*SET OF TASKS*:
1) In the text on the steps to becoming an anesthesiologist, what exam must anesthesiologists periodically pass to keep their board certification?
2) Pick up the text on the steps to becoming an anesthesiologist after its final sentence and continue it.

*SOURCE TEXT*:
########

After completing a fellowship, anesthesiologists are typically well-prepared to practice independently in their subspecialty area, and may be recognized as experts in their field. Fellowship training can be an important step in career advancement and can open up opportunities for leadership roles, academic positions, and other professional opportunities.

Step 7

Board Certification

Board certification is a credential that anesthesiologists can earn after completing their residency training and passing both a written and an oral exam administered by the American Board of Anesthesiology (ABA). Certification by the ABA is recognized as a mark of excellence in the field of anesthesiology and signifies that the anesthesiologist has demonstrated a high level of knowledge and expertise in the specialty.

To maintain board certification, anesthesiologists must participate in ongoing continuing medical education (CME) activities, which are designed to keep them up to date with the latest advances in the field. They must also periodically pass a secure, proctored exam, known as the Maintenance of Certification in Anesthesiology (MOCA) exam, which is designed to ensure that they continue to meet the highest standards of knowledge and expertise throughout their career.

Step 8


Anesthesiologists in the United States are required to be licensed in the state where they practice. Licensing requirements vary by state, but typically involve completing an accredited medical school program, completing a residency in anesthesiology, and passing the United States Medical Licensing Examination (USMLE) or the Comprehensive Osteopathic Medical Licensing Examination (COMLEX-USA). In addition, anesthesiologists must also pass the written and oral exams administered by the American Board of Anesthesiology (ABA) in order to become board certified and maintain their certification.

Some states may also require anesthesiologists to obtain additional certifications, such as certification in advanced cardiac life support (ACLS) or pediatric advanced life support (PALS). Anesthesiologists must also stay up to date with the latest advances in their field by completing continuing medical education (CME) requirements, which vary by state and by certification board.

Overall, licensing and certification requirements for anesthesiologists are designed to ensure that they have the knowledge and skills necessary to provide safe and effective care to their patients.

########

*EXCERPTED RECORDS*:
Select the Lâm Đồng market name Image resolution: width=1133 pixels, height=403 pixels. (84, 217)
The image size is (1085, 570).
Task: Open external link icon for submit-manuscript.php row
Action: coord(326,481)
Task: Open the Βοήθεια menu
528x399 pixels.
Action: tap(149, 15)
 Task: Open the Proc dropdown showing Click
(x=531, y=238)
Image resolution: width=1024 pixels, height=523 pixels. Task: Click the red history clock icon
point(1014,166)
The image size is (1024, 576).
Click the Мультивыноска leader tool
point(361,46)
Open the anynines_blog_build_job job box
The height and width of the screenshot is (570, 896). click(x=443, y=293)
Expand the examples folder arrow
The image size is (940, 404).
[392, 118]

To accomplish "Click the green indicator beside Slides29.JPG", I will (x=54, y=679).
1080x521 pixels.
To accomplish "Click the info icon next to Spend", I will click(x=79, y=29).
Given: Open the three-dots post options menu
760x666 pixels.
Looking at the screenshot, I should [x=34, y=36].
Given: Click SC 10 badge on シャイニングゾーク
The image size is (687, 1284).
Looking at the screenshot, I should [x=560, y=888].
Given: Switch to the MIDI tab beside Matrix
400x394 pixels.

########

*ANSWERS GIVEN*:
1) The Maintenance of Certification in Anesthesiology (MOCA) exam, a secure, proctored exam.

2)
Step 9


The following associations not only offer professional support but also provide platforms for anesthesiologists to collaborate, share knowledge, and contribute to advancements in the field of anesthesiology. Membership in these associations can offer valuable opportunities for continuing education, professional networking, and staying updated with the latest research and practices in the specialty.

  • American Society of Anesthesiologists (ASA): The ASA is one of the largest organizations representing anesthesiologists in the United States. It offers various resources, educational programs, and publications to support anesthesiologists in their professional development. The ASA also advocates for patient safety, research, and advancements in the field of anesthesiology.
  • International Anesthesia Research Society (IARS): The IARS is a global society dedicated to fostering research and innovation in the field of anesthesiology. It offers research grants, organizes scientific meetings, and publishes the journal Anesthesia & Analgesia.
  • Society for Ambulatory Anesthesia (SAMBA): SAMBA is a professional society focused on promoting and advancing safe and efficient ambulatory anesthesia care. It provides educational resources, guidelines, and networking opportunities for anesthesiologists involved in ambulatory surgical settings.
  • World Federation of Societies of Anaesthesiologists (WFSA): The WFSA is a global organization representing anesthesiologists from around the world. It works to improve access to safe anesthesia care, advocates for patient safety, and provides educational resources to support anesthesia training and practice worldwide.